June 7, 2023

Researches have disrupted the cloud-based infrastructure used by scammers behind a recent large-scale BEC campaign compromising mailboxes and exfiltrated email data matching forwarding rules.

Initial access gained via phishing The use of attacker infrastructure hosted in multiple web services allowed the attackers to operate stealthily.The attackers performed discrete activities for different IPs and timeframes, making it harder for researchers to correlate seemingly disparate activities as a single operation.

The login info was stolen using phishing messages that redirected the targets to landing pages closely mimicking Microsoft sign-in pages asking them to enter their passwords under a pre-populated username field.
Legacy auth protocols used to bypass MFA
While the use of stolen credentials for compromising inboxes is blocked by enabling multi-factor authentication (MFA), Microsoft also found that the attackers used legacy protocols like IMAP/POP3 to exfil emails and circumvent MFA on Exchange Online accounts when the targets failed to toggle off legacy auth.

Once the user enters the password it gets stolen.
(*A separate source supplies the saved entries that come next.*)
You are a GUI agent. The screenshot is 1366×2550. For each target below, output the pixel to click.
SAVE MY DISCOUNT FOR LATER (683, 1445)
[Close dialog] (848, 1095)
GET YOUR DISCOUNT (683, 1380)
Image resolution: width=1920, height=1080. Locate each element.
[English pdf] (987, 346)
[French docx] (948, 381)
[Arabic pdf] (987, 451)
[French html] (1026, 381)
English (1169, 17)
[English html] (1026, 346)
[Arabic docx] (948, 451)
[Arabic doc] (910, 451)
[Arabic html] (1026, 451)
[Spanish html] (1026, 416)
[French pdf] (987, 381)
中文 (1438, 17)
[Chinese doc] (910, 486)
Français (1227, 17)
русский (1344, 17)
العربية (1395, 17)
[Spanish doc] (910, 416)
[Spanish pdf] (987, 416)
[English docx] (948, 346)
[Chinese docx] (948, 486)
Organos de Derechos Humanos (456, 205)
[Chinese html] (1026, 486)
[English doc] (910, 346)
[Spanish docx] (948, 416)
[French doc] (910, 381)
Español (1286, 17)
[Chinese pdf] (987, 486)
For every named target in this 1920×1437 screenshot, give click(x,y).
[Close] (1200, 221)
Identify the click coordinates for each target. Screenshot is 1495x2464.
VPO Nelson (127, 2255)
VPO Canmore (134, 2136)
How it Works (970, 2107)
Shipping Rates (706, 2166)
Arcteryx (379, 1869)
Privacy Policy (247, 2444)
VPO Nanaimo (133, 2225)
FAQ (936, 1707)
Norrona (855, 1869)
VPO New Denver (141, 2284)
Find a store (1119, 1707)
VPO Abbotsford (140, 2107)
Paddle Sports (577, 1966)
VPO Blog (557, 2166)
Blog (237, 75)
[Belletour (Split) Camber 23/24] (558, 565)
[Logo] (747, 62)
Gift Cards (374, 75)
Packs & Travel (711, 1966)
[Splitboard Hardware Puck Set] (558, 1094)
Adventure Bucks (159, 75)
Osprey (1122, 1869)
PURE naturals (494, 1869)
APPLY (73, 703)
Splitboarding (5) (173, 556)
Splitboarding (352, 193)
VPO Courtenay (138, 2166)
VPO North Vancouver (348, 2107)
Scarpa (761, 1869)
The use of stolen credentials for compromising inboxes is blocked by enabling multi-factor authentication (MFA), Microsoft also found that the attackers used legacy protocols like IMAP/POP3 to exfil emails and circumvent MFA on Exchange Online accounts when the targets failed to toggle off legacy auth.

The attackers also used IP address of the several cloud-based infrastructure disrupted by Microsoft to automate operations at scale, including adding the rules, watching and monitoring compromised mailboxes, finding the most valuable victims, and dealing with the forwarded emails.

They also set up DNS records that almost matched those of their victims so that their malicious activity would blend into pre-existing email conversations and evade detection.